(Task material):

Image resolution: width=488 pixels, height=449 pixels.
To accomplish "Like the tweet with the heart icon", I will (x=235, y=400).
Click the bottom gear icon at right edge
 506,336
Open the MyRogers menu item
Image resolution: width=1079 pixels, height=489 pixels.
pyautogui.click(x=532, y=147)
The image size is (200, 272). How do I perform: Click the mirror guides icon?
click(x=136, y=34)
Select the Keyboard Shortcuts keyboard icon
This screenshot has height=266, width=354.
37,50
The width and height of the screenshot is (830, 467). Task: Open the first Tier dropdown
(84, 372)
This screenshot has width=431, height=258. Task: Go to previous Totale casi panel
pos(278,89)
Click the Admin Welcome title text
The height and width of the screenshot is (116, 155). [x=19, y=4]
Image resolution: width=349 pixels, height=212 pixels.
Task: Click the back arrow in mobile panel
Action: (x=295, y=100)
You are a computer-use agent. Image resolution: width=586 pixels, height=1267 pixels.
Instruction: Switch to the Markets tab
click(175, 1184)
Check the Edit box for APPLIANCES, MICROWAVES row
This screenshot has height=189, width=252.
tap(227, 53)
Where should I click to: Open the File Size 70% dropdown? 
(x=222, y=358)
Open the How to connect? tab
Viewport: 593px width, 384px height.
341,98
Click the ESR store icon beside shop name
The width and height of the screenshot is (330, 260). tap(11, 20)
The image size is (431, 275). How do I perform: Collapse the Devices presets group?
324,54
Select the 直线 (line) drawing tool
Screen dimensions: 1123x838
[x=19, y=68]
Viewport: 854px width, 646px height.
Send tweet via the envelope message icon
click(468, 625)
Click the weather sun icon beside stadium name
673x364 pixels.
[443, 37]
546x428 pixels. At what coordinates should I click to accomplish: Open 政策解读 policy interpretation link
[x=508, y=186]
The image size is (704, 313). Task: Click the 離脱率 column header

(What to produce):
Exactly as they appear above, write out all of the lines.

(Response):
Image resolution: width=488 pixels, height=449 pixels.
To accomplish "Like the tweet with the heart icon", I will (x=235, y=400).
Click the bottom gear icon at right edge
 506,336
Open the MyRogers menu item
Image resolution: width=1079 pixels, height=489 pixels.
pyautogui.click(x=532, y=147)
The image size is (200, 272). How do I perform: Click the mirror guides icon?
click(x=136, y=34)
Select the Keyboard Shortcuts keyboard icon
This screenshot has height=266, width=354.
37,50
The width and height of the screenshot is (830, 467). Task: Open the first Tier dropdown
(84, 372)
This screenshot has width=431, height=258. Task: Go to previous Totale casi panel
pos(278,89)
Click the Admin Welcome title text
The height and width of the screenshot is (116, 155). [x=19, y=4]
Image resolution: width=349 pixels, height=212 pixels.
Task: Click the back arrow in mobile panel
Action: (x=295, y=100)
You are a computer-use agent. Image resolution: width=586 pixels, height=1267 pixels.
Instruction: Switch to the Markets tab
click(175, 1184)
Check the Edit box for APPLIANCES, MICROWAVES row
This screenshot has height=189, width=252.
tap(227, 53)
Where should I click to: Open the File Size 70% dropdown? 
(x=222, y=358)
Open the How to connect? tab
Viewport: 593px width, 384px height.
341,98
Click the ESR store icon beside shop name
The width and height of the screenshot is (330, 260). tap(11, 20)
The image size is (431, 275). How do I perform: Collapse the Devices presets group?
324,54
Select the 直线 (line) drawing tool
Screen dimensions: 1123x838
[x=19, y=68]
Viewport: 854px width, 646px height.
Send tweet via the envelope message icon
click(468, 625)
Click the weather sun icon beside stadium name
673x364 pixels.
[443, 37]
546x428 pixels. At what coordinates should I click to accomplish: Open 政策解读 policy interpretation link
[x=508, y=186]
The image size is (704, 313). Task: Click the 離脱率 column header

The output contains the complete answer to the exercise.